A woman who identifies pulling up tights as “the most annoying thing about being tall” is corrected by a follower: “I gotta do that and I’m crazy short!” Another turns it into an insult: “You’re as annoying as when you get a hole in your tights and have to pull and scrunch the tip up and shove it in between your big & 2nd toe.” One more chides her boyfriend for calling tights tangled by the wash “the most annoying thing”: “AT LEAST YOU DON’T HAVE TO WEAR THEM PAL.”

It speaks to women being forced regularly into garments that make them feel too tall, too short, too big, too small, too active, too clumsy or careless. This winter, I asked: what if there was another way?

My Instagram feed had been insistent there might be for months. For more than a year I had been targeted with ads for a brand called Heist Studios, saying: “Goodbye, digging, sagging, seams and gusset. Hello, the best tights you’ve ever worn.” But on learning they were more than £20 a pair, I had scrolled past.

 M&amp;S’s Body Sensor bestsellers.
 M&S’s Body Sensor bestsellers. Photograph: Marks & Spencer
Marks & Spencer’s bestseller, Body Sensor in 60 denier, is £6 a pair, or three for £8. I had paid more for tights (from many brands), I had paid less – and I had always seemed to receive the same, vaguely dissatisfying product. At £22, I would only feel worse when they inevitably got a run in them.
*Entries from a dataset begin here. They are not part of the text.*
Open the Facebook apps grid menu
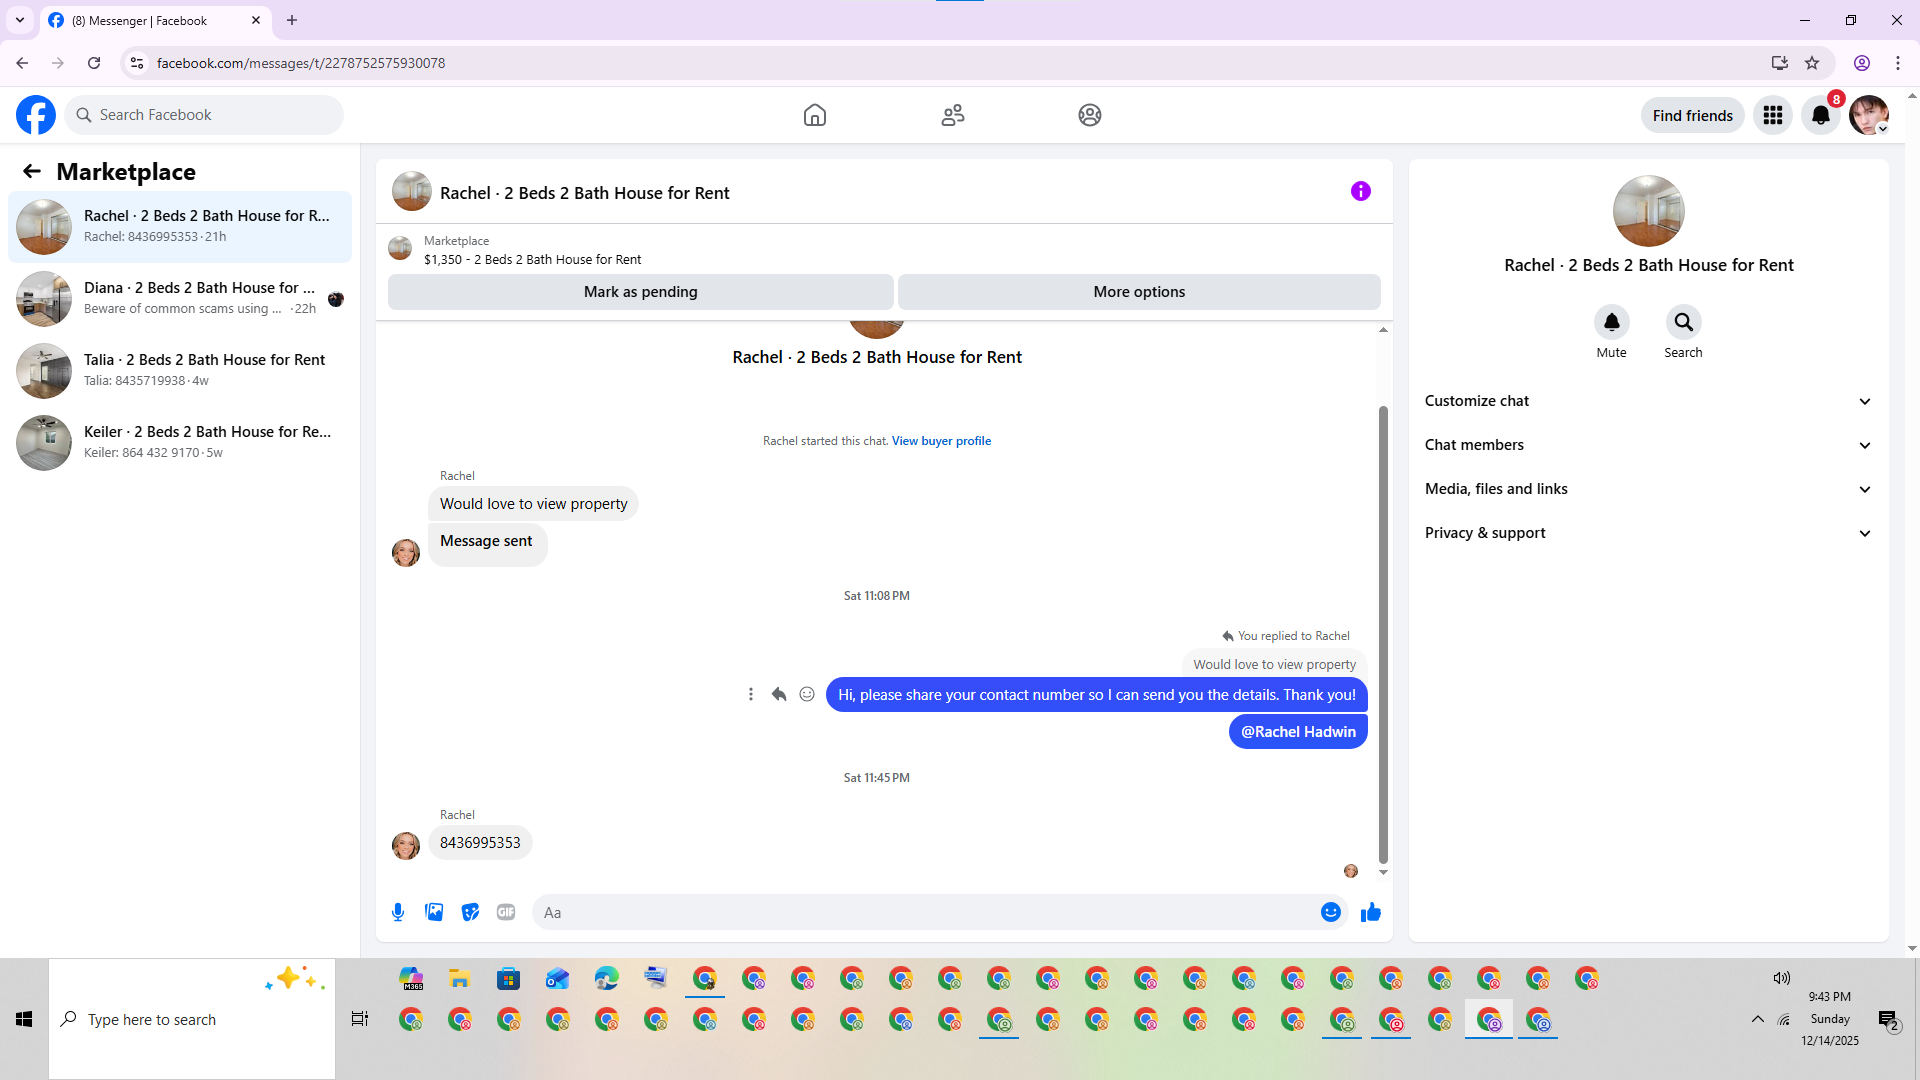1772,115
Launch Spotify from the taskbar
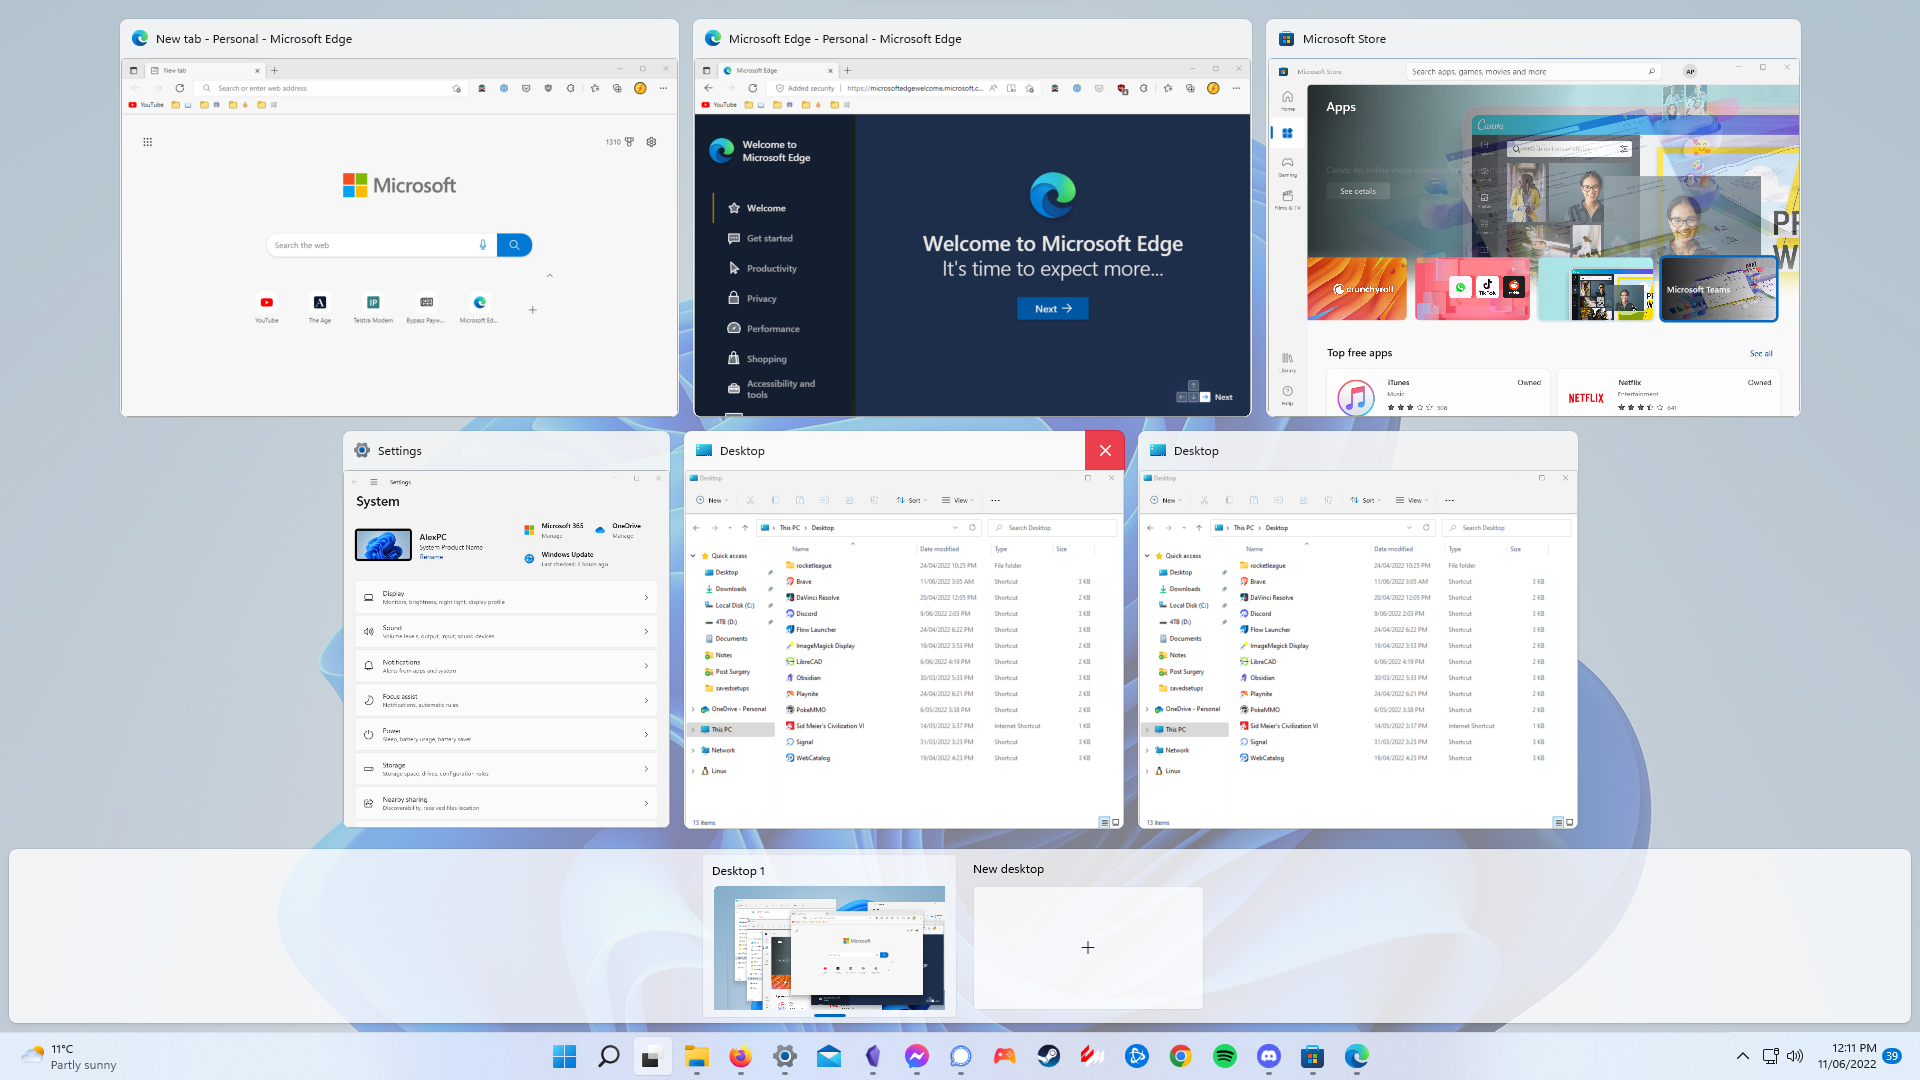This screenshot has width=1920, height=1080. pyautogui.click(x=1224, y=1056)
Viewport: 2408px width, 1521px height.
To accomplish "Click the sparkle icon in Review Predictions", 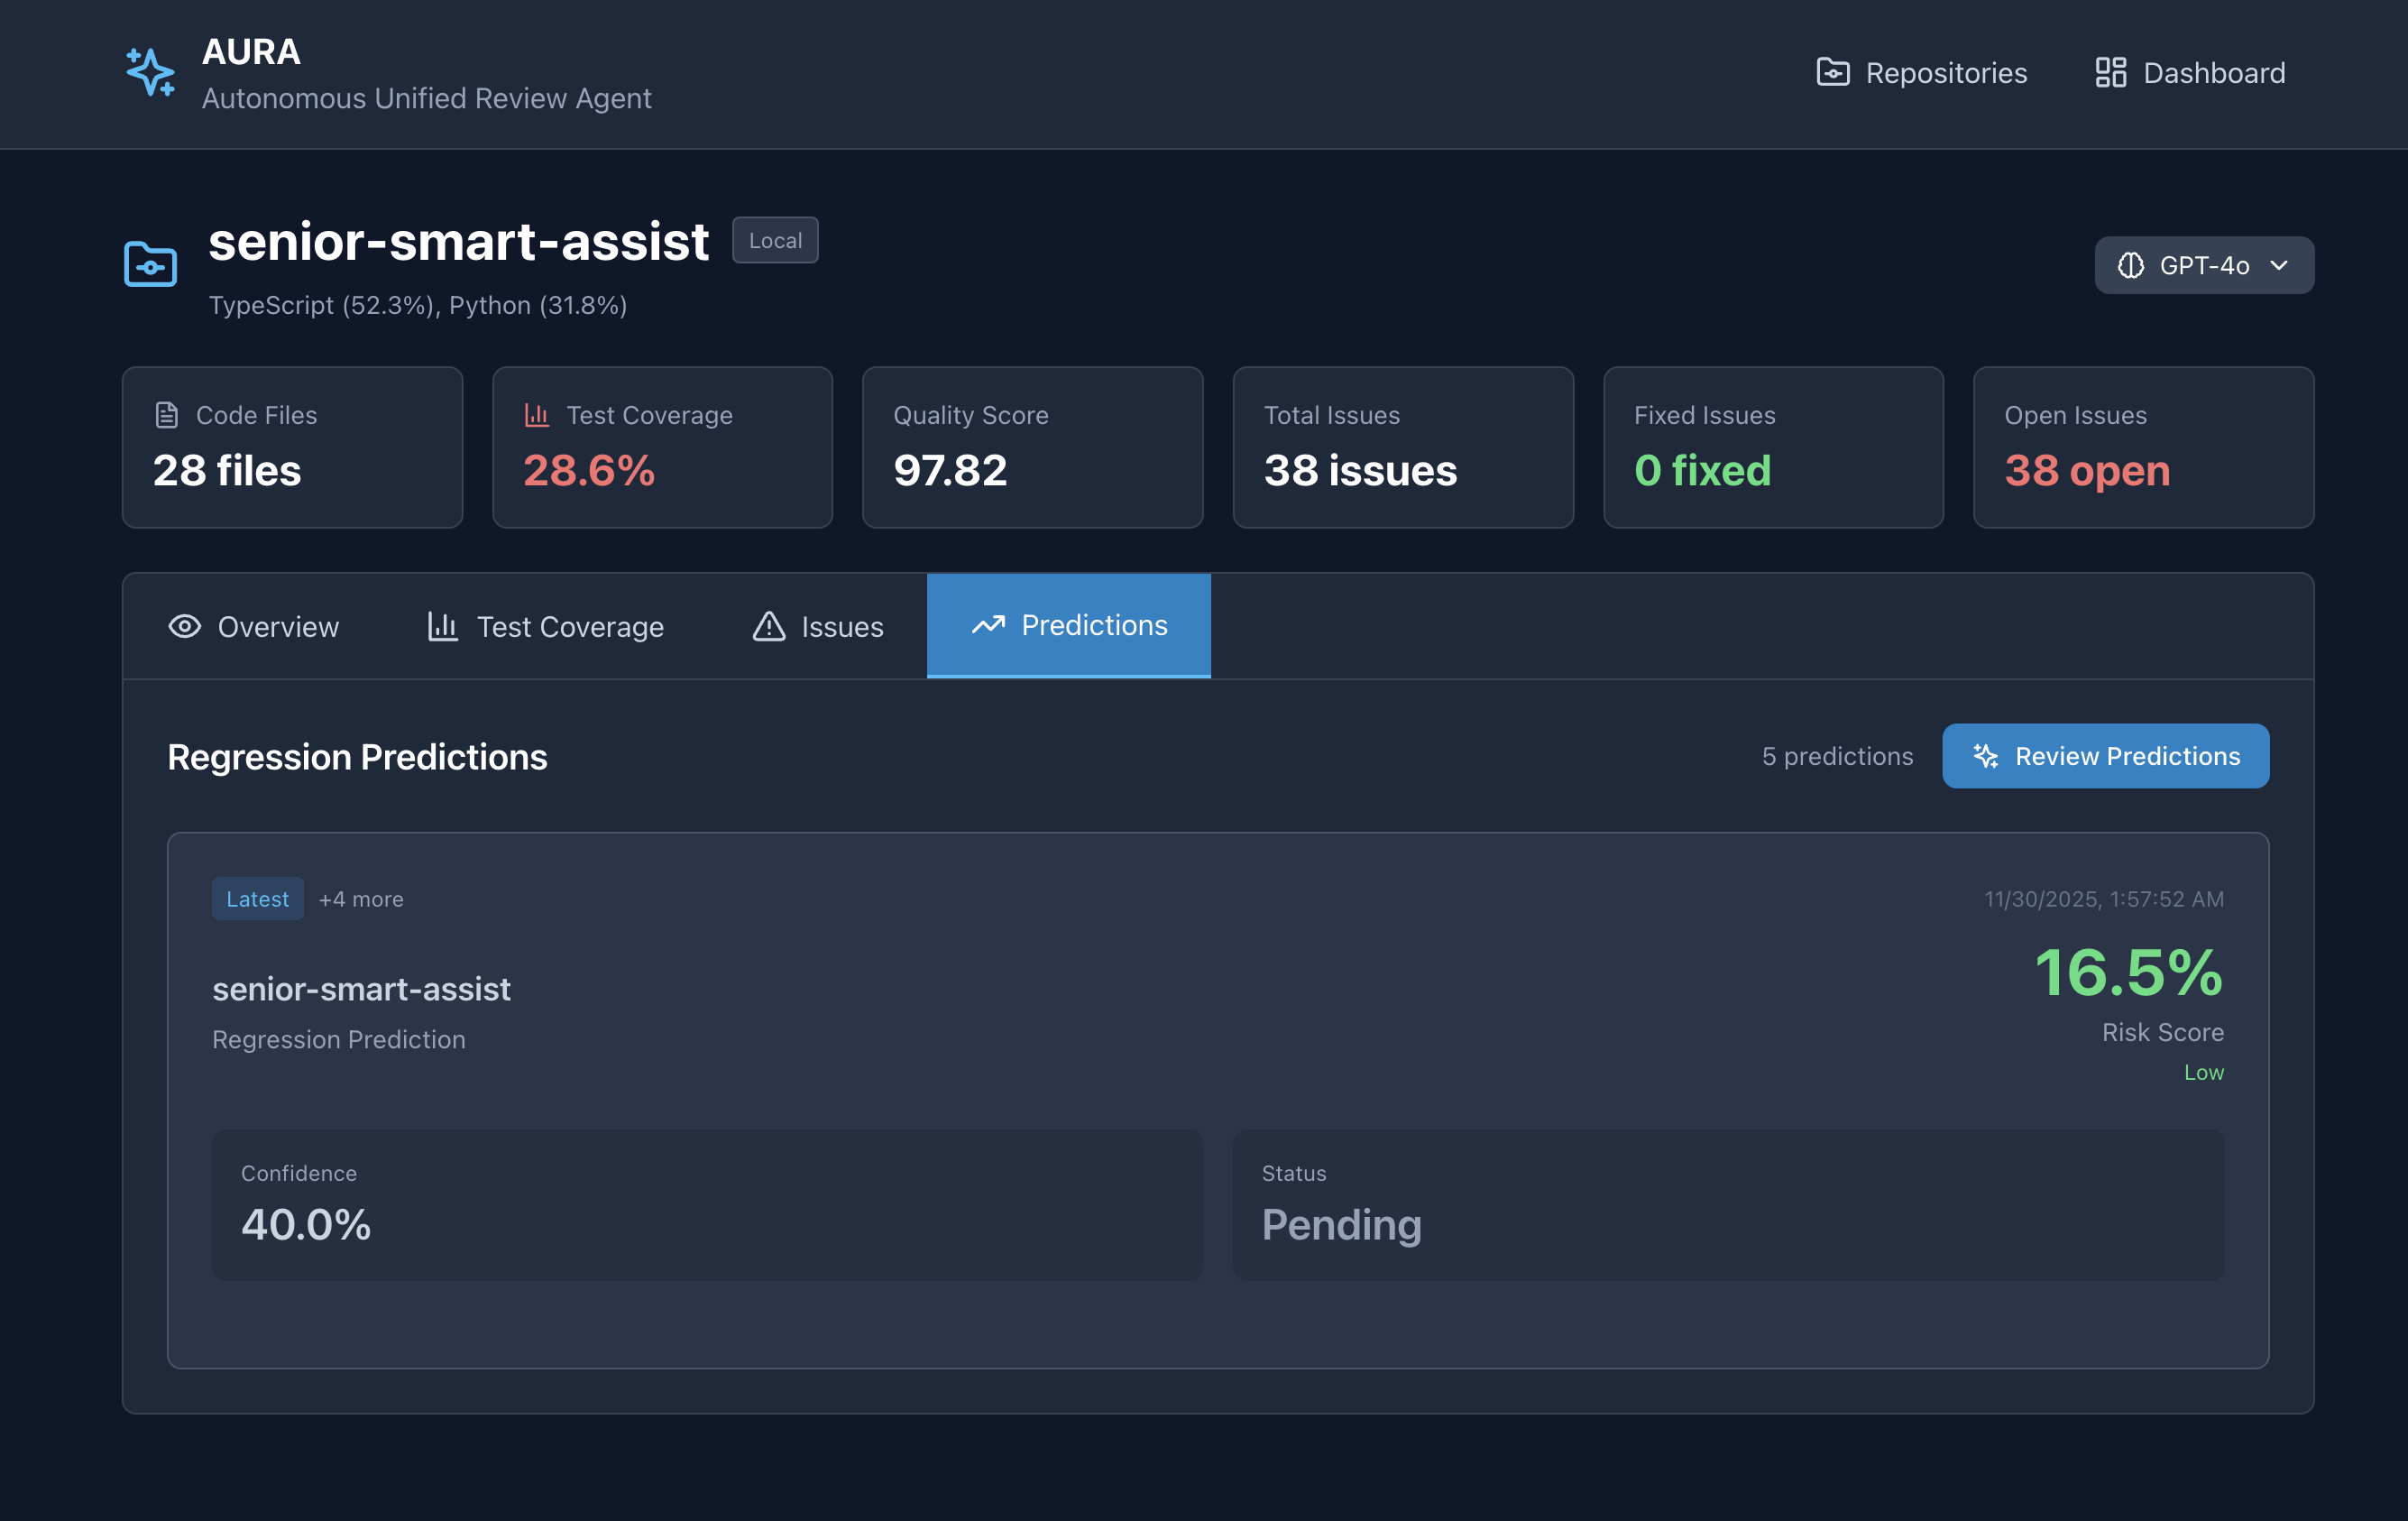I will click(x=1986, y=756).
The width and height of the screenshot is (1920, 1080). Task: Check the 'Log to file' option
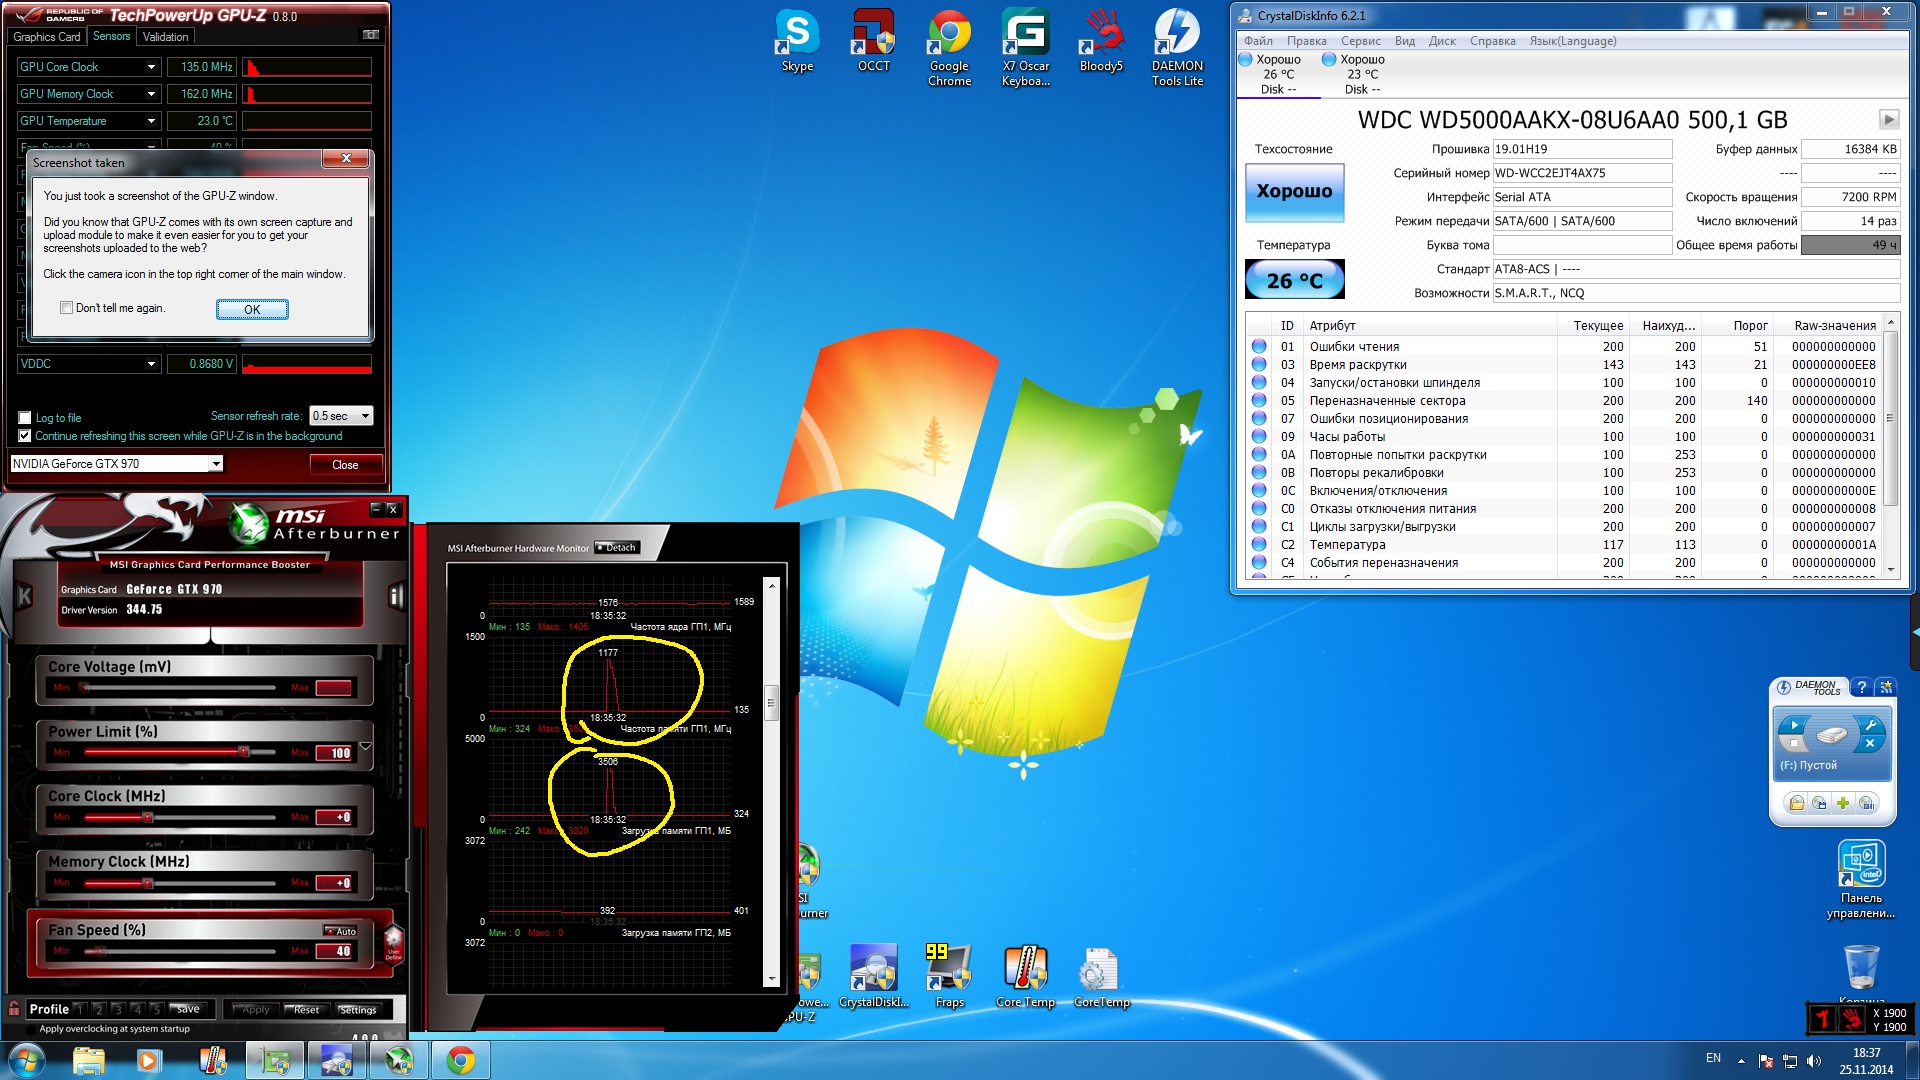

There is “definitely a mentality shift involved”, says Toby Darbyshire, Heist’s founder and CEO, in going from getting change from a tenner for a three-pack to handing over £22 for just one pair. Women’s low expectations of how good a pair of tights could possibly be has been one of the hurdles the company has had to overcome. “You’re battling against years of people not giving any thought to how uncomfortable they are. How many times have you seen someone on the tube trying to hoik their tights up?